Frequently Asked Questions
What Can I Expect From This Recipe?
These Dark Chocolate Cups with Pistachios and Goji Berries are made with only 8 clean ingredients, then topped with ground goji berries and pistachio nuts.
It only takes less than 10 minutes to prepare them and another 30 minutes or so for them to harden in your freezer.
Goji berries and pistachios are my go-to toppings during the Christmas season because of their bright, colorful reddish and green colors.
I also used them in my Goji Berry and Hazelnut Cacao Truffles and my Cacao and Walnut Holiday Truffles last year.
It adds a festive and fun topping without having to use artificially colored food sprinkles.
Is This Recipe Healthy?
In my opinion, yes!
For example, here's an ingredient list for store-bought processed food sprinkles and chocolate bars:
- S.A.D. (Standard American Diet) Dove Dark Chocolate Bar Ingredients: Chocolate Semi-Sweet (Sugar, Chocolate Processed With Alkali, Chocolate, Cocoa Butter, Milk Fat, Soy Lecithin, Natural, and Artificial Flavors)
- S.A.D. (Standard American Diet) Wilton Red and White Sparkling Sprinkles Ingredients: Sugar, Confectioner's Glaze, Red 40 Lake, Carnauba Wax, Red 40
- S.A.D. (Standard American Diet) Wilton Dark Green Sugar Sprinkles Ingredients: Sugar, Confectionery Glaze, Yellow 5, Blue 1, Carnauba Wax
Traditional store-bought chocolates and sprinkles are highly processed and contain refined GMO sugar, GMO soy, GMO dairy, artificial flavors, and food colorings.
Karielyn's Expert Tips + Ingredient Substitutions
Here are some of my expert tips to make this recipe perfectly:
Chocolate Chips: I used "mini chocolate chips" but you could also use standard-size chips as long as you have a full (2) cups. In addition, I used "semi-sweet" chips which have some sweetness to them. If you use dark chocolate chips or chips with less sweetness, you may want to increase the amount of maple syrup.
Almond Butter: This can be substituted with any other type of nut butter. For example, peanut butter, cashew butter, hazelnut butter, or even sunflower butter.

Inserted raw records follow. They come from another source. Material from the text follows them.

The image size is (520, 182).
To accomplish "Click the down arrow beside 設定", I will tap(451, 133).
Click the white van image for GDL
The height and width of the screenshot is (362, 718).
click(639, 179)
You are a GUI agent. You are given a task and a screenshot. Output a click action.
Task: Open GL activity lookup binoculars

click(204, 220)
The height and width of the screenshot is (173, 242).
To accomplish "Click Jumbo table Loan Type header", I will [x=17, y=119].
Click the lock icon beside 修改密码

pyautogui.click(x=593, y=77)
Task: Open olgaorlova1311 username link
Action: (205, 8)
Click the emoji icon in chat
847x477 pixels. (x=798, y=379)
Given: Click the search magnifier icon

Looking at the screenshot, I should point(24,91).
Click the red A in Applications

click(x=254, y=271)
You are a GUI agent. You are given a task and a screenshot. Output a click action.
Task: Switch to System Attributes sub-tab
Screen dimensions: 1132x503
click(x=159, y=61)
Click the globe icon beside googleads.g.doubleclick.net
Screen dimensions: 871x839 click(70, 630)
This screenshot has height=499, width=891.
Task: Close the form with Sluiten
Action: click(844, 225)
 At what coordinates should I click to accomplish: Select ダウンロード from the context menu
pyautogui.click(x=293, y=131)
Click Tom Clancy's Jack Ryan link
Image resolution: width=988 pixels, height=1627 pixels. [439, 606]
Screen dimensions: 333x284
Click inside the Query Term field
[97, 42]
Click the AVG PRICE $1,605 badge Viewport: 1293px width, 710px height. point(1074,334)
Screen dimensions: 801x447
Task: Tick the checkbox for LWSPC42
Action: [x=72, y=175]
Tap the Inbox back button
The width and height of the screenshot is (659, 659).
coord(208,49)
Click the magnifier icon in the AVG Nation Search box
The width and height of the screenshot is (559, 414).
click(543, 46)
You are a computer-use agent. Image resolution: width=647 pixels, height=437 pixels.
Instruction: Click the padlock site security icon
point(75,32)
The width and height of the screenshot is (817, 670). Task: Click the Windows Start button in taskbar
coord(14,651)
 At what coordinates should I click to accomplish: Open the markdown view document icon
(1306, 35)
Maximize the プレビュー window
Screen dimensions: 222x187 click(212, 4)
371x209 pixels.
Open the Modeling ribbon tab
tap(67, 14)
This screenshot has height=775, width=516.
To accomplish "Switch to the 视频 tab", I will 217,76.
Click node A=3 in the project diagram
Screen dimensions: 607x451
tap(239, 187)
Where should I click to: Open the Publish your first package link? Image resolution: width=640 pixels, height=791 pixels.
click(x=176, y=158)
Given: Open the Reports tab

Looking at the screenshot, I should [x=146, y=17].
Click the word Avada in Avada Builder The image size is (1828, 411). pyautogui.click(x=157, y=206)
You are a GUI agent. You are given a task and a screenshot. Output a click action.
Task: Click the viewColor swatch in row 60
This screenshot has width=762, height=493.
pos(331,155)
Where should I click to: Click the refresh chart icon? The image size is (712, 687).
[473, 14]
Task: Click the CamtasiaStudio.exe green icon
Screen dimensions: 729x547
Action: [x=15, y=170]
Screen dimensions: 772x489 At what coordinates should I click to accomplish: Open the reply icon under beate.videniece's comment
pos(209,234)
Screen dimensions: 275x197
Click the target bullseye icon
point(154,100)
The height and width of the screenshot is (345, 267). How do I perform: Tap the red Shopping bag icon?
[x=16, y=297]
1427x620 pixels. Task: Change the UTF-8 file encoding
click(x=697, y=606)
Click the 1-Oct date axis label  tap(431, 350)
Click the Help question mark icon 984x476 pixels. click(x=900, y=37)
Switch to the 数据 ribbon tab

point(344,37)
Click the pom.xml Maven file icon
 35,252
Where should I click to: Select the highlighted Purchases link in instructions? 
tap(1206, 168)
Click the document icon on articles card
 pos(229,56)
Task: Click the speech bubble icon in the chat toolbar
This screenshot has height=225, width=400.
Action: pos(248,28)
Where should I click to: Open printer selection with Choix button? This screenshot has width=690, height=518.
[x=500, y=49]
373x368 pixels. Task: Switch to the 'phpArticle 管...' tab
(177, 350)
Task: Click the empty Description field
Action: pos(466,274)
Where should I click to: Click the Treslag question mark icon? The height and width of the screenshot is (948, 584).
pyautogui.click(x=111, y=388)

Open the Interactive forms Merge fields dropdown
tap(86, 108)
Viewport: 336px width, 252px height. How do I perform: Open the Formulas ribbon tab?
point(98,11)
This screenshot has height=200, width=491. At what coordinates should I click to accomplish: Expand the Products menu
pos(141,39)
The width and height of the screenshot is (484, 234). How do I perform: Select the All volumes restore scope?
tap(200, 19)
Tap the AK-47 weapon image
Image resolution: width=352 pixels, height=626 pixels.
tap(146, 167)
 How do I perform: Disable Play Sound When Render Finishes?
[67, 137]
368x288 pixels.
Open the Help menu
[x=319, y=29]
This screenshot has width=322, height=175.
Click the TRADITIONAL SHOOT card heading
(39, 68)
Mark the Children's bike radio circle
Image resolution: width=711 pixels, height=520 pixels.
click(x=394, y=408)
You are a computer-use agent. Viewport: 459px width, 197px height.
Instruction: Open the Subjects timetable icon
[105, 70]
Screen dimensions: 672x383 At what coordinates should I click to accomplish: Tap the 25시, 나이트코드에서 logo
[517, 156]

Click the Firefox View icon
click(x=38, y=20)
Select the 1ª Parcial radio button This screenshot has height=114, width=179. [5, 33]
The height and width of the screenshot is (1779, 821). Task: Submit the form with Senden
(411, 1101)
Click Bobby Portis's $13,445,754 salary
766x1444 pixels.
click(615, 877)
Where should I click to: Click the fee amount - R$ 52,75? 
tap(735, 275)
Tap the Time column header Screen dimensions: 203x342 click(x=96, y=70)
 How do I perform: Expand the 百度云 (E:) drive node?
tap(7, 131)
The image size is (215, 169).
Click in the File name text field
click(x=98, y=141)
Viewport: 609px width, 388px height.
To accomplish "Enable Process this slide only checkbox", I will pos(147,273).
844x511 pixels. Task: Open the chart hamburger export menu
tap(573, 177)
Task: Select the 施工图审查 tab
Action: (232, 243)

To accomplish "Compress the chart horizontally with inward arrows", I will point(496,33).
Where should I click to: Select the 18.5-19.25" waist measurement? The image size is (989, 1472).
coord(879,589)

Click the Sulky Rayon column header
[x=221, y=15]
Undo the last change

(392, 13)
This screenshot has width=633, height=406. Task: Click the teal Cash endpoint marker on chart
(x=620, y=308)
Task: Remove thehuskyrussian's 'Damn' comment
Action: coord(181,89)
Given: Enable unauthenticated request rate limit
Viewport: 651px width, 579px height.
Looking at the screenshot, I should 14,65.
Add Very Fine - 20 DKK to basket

Coconut Cream: This is coconut cream in a can, but is slightly different from coconut milk in a can. However, if you substitute with coconut milk in a can, make sure it's full-fat and that you only use the "fat" part of the milk and not the "liquid" part.
Maple Syrup: I haven't tested the recipe with any other type of sweeteners, but some thick liquid sweeteners you may want to try are organic date nectar, organic coconut nectar, or organic brown rice syrup.
Vanilla Extract: This could be substituted with organic vanilla bean powder if you'd like.
Himalayan Pink Salt: This is my salt of preference, but it can always be substituted with sea salt.
Toppings: The naturally colored red + green toppings I used were to give the chocolate cups a Christmas-themed appearance. However, you can omit them or substitute them with whatever healthy toppings you have on hand.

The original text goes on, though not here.